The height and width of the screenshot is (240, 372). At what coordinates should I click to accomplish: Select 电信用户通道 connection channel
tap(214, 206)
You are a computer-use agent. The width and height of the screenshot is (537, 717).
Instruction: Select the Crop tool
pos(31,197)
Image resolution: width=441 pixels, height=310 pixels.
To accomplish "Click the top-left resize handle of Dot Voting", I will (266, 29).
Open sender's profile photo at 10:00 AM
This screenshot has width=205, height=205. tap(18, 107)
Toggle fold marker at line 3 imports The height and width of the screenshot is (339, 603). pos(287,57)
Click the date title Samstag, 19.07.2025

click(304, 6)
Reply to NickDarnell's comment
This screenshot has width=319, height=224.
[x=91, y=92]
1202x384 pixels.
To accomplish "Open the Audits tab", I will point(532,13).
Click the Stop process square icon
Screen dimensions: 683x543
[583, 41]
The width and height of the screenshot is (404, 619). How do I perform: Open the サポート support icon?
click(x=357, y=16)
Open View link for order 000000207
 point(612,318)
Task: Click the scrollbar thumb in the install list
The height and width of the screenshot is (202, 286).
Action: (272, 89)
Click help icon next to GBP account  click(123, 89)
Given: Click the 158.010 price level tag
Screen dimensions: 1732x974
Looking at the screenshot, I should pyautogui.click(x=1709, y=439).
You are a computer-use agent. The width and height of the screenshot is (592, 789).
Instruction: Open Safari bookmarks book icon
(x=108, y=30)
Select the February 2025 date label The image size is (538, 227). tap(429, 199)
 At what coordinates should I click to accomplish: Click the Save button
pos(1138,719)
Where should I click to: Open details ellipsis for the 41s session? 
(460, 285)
•••••
Copy every line of the records above, word for word.

#### [Exercise result]
The height and width of the screenshot is (240, 372). At what coordinates should I click to accomplish: Select 电信用户通道 connection channel
tap(214, 206)
You are a computer-use agent. The width and height of the screenshot is (537, 717).
Instruction: Select the Crop tool
pos(31,197)
Image resolution: width=441 pixels, height=310 pixels.
To accomplish "Click the top-left resize handle of Dot Voting", I will (266, 29).
Open sender's profile photo at 10:00 AM
This screenshot has width=205, height=205. tap(18, 107)
Toggle fold marker at line 3 imports The height and width of the screenshot is (339, 603). pos(287,57)
Click the date title Samstag, 19.07.2025

click(304, 6)
Reply to NickDarnell's comment
This screenshot has width=319, height=224.
[x=91, y=92]
1202x384 pixels.
To accomplish "Open the Audits tab", I will point(532,13).
Click the Stop process square icon
Screen dimensions: 683x543
[583, 41]
The width and height of the screenshot is (404, 619). How do I perform: Open the サポート support icon?
click(x=357, y=16)
Open View link for order 000000207
 point(612,318)
Task: Click the scrollbar thumb in the install list
The height and width of the screenshot is (202, 286).
Action: (272, 89)
Click help icon next to GBP account  click(123, 89)
Given: Click the 158.010 price level tag
Screen dimensions: 1732x974
Looking at the screenshot, I should pyautogui.click(x=1709, y=439).
You are a computer-use agent. The width and height of the screenshot is (592, 789).
Instruction: Open Safari bookmarks book icon
(x=108, y=30)
Select the February 2025 date label The image size is (538, 227). tap(429, 199)
 At what coordinates should I click to accomplish: Click the Save button
pos(1138,719)
Where should I click to: Open details ellipsis for the 41s session? 
(460, 285)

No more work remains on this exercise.